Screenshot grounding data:
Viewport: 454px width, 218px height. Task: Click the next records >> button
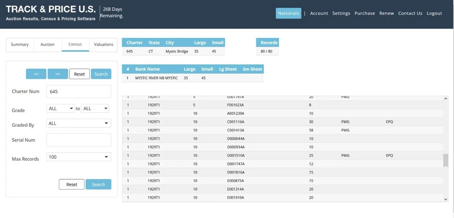tap(58, 74)
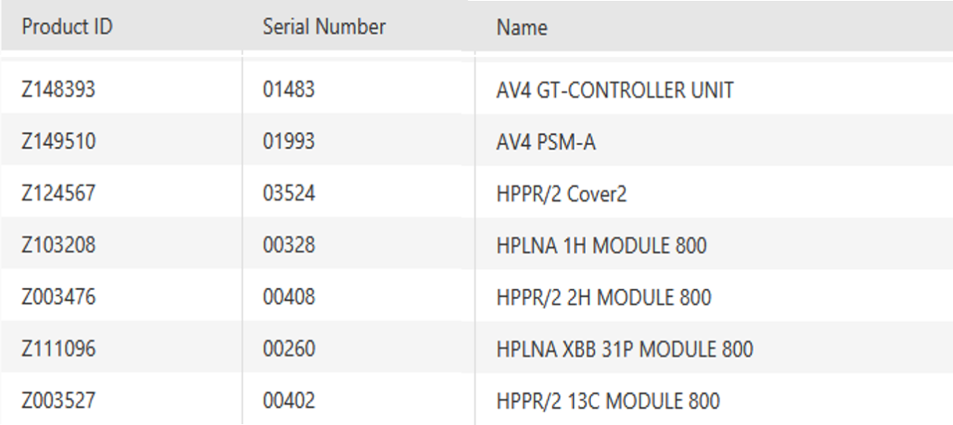Viewport: 953px width, 425px height.
Task: Choose the AV4 PSM-A entry
Action: [546, 141]
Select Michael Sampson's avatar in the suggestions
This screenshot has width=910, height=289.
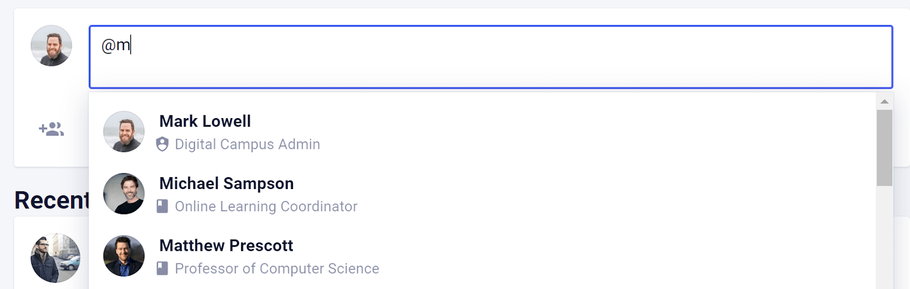pos(123,194)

AIM OF THE EXERCISE =
Please give back all the records above word for word, with no pictures included.

SOLUTION =
Viewport: 454px width, 218px height. Task: Click the next records >> button
tap(58, 74)
Viewport: 953px width, 425px height.
Task: Choose the AV4 PSM-A entry
Action: [546, 141]
Select Michael Sampson's avatar in the suggestions
This screenshot has width=910, height=289.
pos(123,194)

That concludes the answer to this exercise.